Ripple-spreading algorithm for network design
Ripple-spreading modelling is a novel approach inspired by the natural ripple-spreading phenomenon on fluid surfaces invented by Xiaobing Hu. It has good potential as an encoding scheme for modeling random complex networks using stochastic optimization and improving the performance of such genetic algorithms for combinatorial optimization problems. Suppose a bunch of stakes are randomly distributed in a quiet water pool. Then a stone is thrown into the pool and an initial ripple is generated from the point where the stone enters the water. When the ripple reaches a stake, a new ripple is generated around the stake due to wave reflection. As the initial stimulating ripple is spreading, more and more responding ripples are stimulated around stakes. This can be used to create connections (e.g., network links) between the spatio-temporaly distributed nodes.

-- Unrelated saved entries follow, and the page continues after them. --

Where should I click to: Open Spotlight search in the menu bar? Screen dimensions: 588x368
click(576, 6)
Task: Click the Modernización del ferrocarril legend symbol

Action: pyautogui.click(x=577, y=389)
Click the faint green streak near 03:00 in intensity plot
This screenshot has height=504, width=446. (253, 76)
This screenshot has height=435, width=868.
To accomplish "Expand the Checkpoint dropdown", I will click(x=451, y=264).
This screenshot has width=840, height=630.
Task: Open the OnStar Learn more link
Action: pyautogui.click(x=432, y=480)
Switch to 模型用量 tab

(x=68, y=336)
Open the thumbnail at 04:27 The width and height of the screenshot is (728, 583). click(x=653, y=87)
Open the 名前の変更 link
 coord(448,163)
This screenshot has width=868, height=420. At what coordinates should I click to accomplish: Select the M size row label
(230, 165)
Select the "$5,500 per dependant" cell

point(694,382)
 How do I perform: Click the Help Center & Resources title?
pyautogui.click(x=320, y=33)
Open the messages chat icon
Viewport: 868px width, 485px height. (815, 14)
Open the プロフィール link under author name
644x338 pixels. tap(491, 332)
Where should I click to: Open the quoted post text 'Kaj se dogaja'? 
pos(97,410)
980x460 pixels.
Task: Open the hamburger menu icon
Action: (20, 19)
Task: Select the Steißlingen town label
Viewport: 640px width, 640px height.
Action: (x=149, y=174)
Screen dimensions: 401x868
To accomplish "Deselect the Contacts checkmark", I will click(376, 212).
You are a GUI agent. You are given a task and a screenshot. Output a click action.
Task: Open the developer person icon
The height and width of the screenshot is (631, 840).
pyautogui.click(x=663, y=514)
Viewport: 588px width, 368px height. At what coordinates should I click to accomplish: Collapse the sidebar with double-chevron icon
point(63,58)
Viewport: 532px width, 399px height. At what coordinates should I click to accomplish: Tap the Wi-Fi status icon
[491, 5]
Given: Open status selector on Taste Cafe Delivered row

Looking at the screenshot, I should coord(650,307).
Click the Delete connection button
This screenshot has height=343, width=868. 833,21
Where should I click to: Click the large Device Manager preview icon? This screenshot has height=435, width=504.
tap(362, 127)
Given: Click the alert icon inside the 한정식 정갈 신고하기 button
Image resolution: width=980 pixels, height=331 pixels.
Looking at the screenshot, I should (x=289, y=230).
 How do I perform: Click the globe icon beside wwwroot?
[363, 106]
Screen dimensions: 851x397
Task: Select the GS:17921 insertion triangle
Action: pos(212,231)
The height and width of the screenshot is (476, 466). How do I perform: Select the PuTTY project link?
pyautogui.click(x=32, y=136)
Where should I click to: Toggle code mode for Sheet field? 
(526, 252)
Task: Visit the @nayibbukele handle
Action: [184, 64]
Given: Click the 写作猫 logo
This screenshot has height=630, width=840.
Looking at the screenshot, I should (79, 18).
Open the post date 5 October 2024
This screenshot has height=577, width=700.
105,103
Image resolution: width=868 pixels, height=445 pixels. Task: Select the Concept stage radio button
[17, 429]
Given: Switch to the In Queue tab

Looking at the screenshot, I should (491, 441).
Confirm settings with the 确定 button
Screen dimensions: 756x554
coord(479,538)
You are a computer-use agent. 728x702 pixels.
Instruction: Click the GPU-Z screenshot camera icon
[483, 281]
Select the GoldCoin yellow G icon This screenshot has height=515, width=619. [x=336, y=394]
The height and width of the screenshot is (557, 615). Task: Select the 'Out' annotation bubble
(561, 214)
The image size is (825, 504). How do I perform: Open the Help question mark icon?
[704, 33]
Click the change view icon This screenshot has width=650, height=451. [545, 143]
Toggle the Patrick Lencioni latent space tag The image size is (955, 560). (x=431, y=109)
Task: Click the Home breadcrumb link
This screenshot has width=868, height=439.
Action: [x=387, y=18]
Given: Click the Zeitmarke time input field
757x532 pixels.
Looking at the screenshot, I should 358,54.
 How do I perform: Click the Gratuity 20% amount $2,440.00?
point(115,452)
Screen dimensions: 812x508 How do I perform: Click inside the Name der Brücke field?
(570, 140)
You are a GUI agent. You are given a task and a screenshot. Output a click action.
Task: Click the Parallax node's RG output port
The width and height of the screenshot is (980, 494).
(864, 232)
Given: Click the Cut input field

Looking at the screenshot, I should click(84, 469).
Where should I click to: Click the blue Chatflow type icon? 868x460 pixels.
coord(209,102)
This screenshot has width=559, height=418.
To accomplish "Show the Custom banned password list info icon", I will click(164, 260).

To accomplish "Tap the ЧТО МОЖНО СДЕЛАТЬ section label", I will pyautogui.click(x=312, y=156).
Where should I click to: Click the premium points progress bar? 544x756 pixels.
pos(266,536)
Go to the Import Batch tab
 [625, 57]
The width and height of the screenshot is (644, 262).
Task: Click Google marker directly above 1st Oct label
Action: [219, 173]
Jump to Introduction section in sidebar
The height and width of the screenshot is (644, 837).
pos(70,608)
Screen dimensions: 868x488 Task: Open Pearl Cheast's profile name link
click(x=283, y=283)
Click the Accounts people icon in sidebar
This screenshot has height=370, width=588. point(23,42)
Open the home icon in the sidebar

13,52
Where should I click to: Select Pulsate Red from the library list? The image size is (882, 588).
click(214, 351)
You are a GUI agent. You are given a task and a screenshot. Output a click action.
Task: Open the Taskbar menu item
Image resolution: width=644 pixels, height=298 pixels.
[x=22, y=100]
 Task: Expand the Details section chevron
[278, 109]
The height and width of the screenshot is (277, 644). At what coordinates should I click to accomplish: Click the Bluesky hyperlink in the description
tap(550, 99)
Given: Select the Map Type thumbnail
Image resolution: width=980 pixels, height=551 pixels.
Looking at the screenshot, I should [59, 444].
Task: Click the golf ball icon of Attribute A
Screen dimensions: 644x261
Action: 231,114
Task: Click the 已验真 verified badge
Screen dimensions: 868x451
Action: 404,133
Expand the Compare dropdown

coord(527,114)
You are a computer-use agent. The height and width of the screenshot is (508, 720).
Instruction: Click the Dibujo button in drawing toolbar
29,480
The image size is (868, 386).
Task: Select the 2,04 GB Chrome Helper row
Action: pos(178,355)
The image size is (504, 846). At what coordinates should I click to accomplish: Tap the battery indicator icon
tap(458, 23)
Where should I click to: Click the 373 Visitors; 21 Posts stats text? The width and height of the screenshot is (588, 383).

An energy decay model for the spreading ripples can be used to determine connectivity or probabilities of connectivity in stochastic or semi-stochastic versions of the model. The advantage of this idea (also used for optimization problems like multi-objective scheduling in ATC where complex solution encodings create a consistency problem for operators like crossover) is that only a very simple encoding is necessary (the coordinates of the epicentre of the ripple-spreading process). Different networks are created from a same spatial distribution of nodes depending of this initial parameter.
Hu, X-B. Wang, M., Leeson, M. S, Hines, E. L., and Di Paolo, E. A. (2011) A Deterministic Ripple-Spreading Model for Complex Networks, Physical Review E, 83, 046123, doi: 10.1103/PhysRevE.00.006100.
Hu, X-B., Di Paolo E. A. and Barnett, L. (2008). Ripple-spreading model and genetic algorithm for random complex networks: Preliminary study. In The World Congress on Computer Intelligence (WCCI2008), Hong Kong, China, 01-06 June 2008.